Sisters (Again?)


Well-known member
While finishing up with the last painting I began working on the next one... something I rarely do. I always complete a single painting before moving on to the next. Years ago, I used to work on several paintings at the same time. The problem is that I would become frustrated when one painting hit the "ugly stage" and I'd abandon it and focus on another. During the time I spent working on abstract collages I learned to fight my way through and complete one work before moving on to the next. The shift to pastel and acrylic also helped as I no longer had to wait for a painting to dry.

This was the third painting in a row on the theme of two sisters. I have no pictures of the work in progress until this state. At this point I'm clearly thinking of going with that Flora and Fauna theme again with Flora surrounded by flowers and plants and Fauna in a cat costume.



Again, I initially thought of using brighter, more Pop Art-like colors.


As usual, I work out the patterns and tessellations well before I think of beginning work on rendering the figures due to the fact that I often need to have guidelines cross over the figure(s).


At this point, I dumped the "Flora/Fauna" theme and got rid of the Catgirl costume.


I sanded out and painted over the face and body on the right and then re-drew and re-gilded things.


I brought a darker red and salmon-pink into the background and broke up the smaller halo on the right with a red/white checkerboard. I also used a teal in the guidelines in the patterns to help make these grids "jump".



I listened too much to my former studio mate and decided to avoid the black and white checkerboard down below and went with reds and pinks instead.


At this point, I very much liked the colors and textures in the patterns:



Then I began the figures... always starting with the faces. First I prime the face with a matte acrylic color called "Soft Suede" that is close to the color of the paper. The rest of the painting is primed with a mixture of Burnt Sienna and Tuscan Red.


With the blue in the trim and in the grids, I go with a blue bounced into the flesh-tone and the eyes. Besides... it's a technique used by Peter Paul Rubens, my favorite painter.

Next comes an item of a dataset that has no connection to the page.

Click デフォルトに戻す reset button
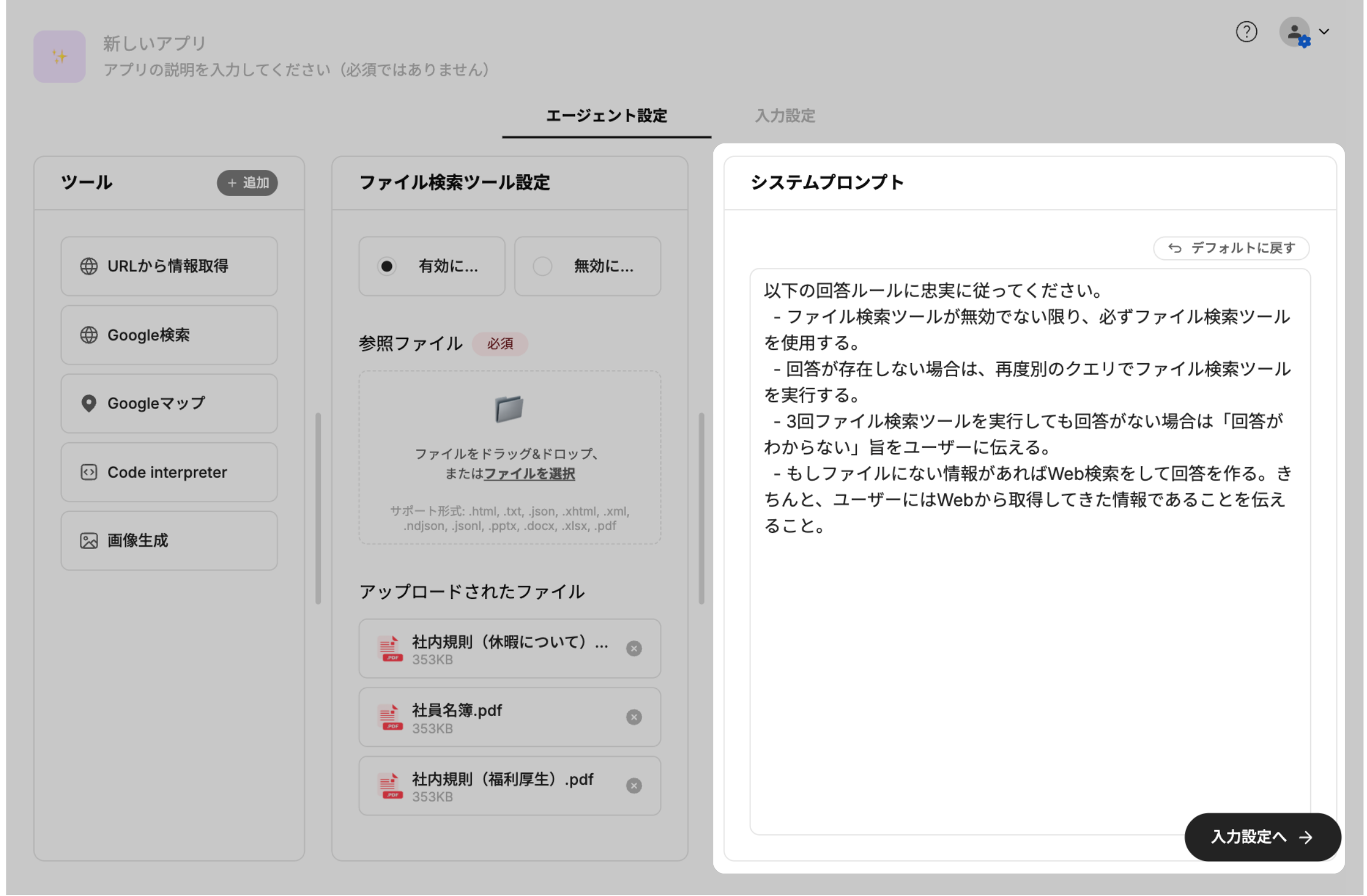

I used a warmer orangish color for the bottom layer of the flesh because I felt it needed a good deal of warmth with all the surrounding warm colors.

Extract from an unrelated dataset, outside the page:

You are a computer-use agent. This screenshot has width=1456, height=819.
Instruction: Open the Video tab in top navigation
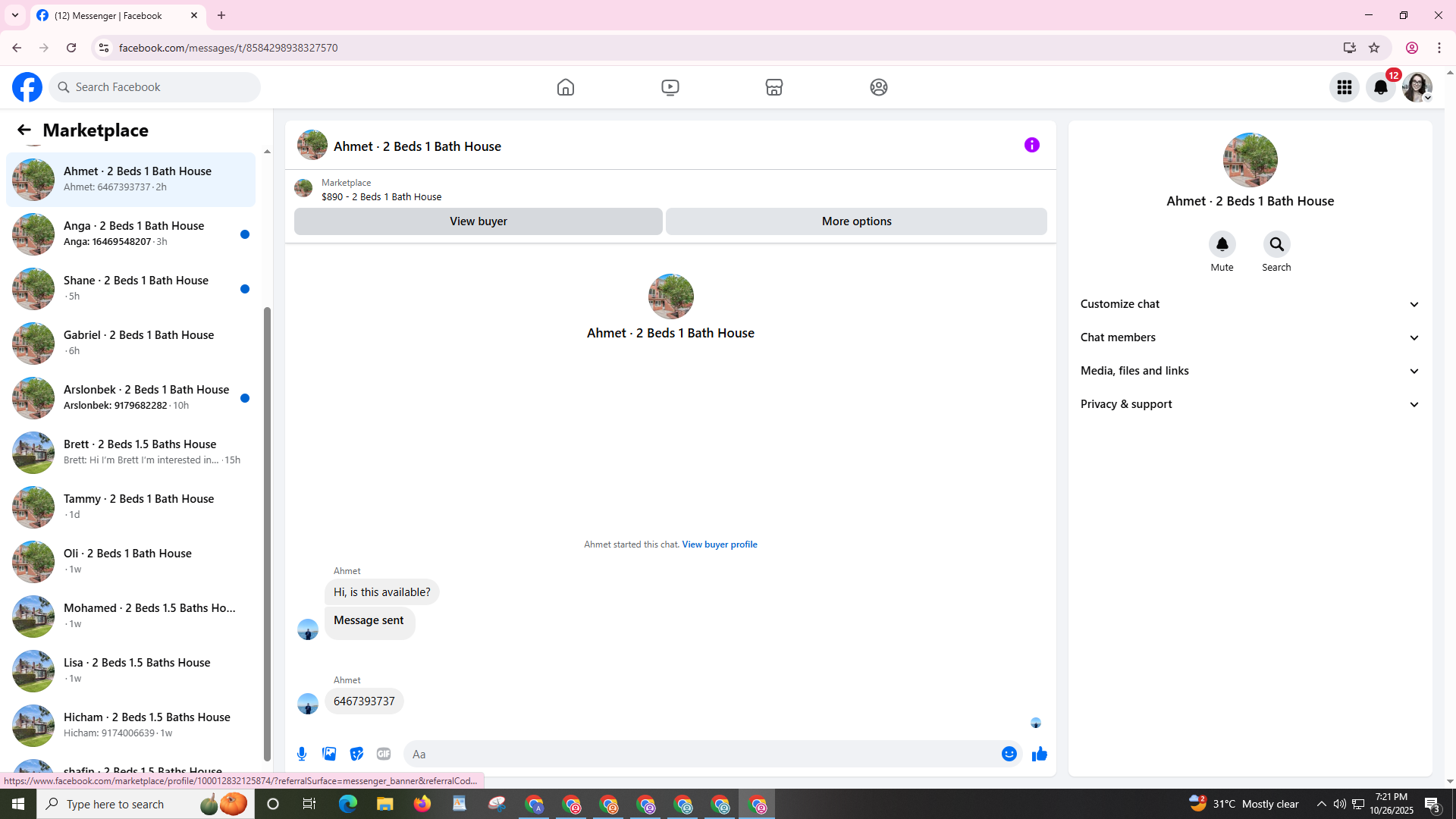670,87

Then 4 or 5 layers of increasingly lighter flesh tone with a little white in the highlights:



That one eye really screams... and is too big... something I really didn't recognize at the time... but will fix later. I then laid down an under-painting black for the girl's hair on the right:


I began moving down the torso... again bouncing blues into the flesh-tones.


I won't complete the figure on the left until I raise the painting up where I can better access the legs and. When I get down to about the knees I move over to begin working on the face on the right:


I suspect the large eyes are coming from George Tooker, who I was looking at quite a bit then. I quickly render the torso on the right...


I softened the folds in the twisting body and moved down past the butt.


There was something... beyond the eyes... that always looked awkward to me. And then I realized what it was. I had mismeasured when cutting the paper so that one side was 3" or so longer at the bottom than the other side. I also realized that the bottom looked excessively empty because the girls' feet were nearly a foot above the bottom of the painting. I corrected the measurement and cropped off 5 or 6" and thought I was done.


A few weeks later... before I'd begun a new painting... I set about working on the eyes. I also lightened the flesh tones.


I still felt the paintings was top-heavy and realized I shouldn't have listened to my idiot studio-mate. The very dark/black hair above had nothing to balance it below. I decided to put the girl on the right into a black negligee (or is it a one-piece swimsuit?) which balanced the painting a bit more. At that point I was done... and done with the sisters theme... and done with the two standing figures for the foreseeable time being.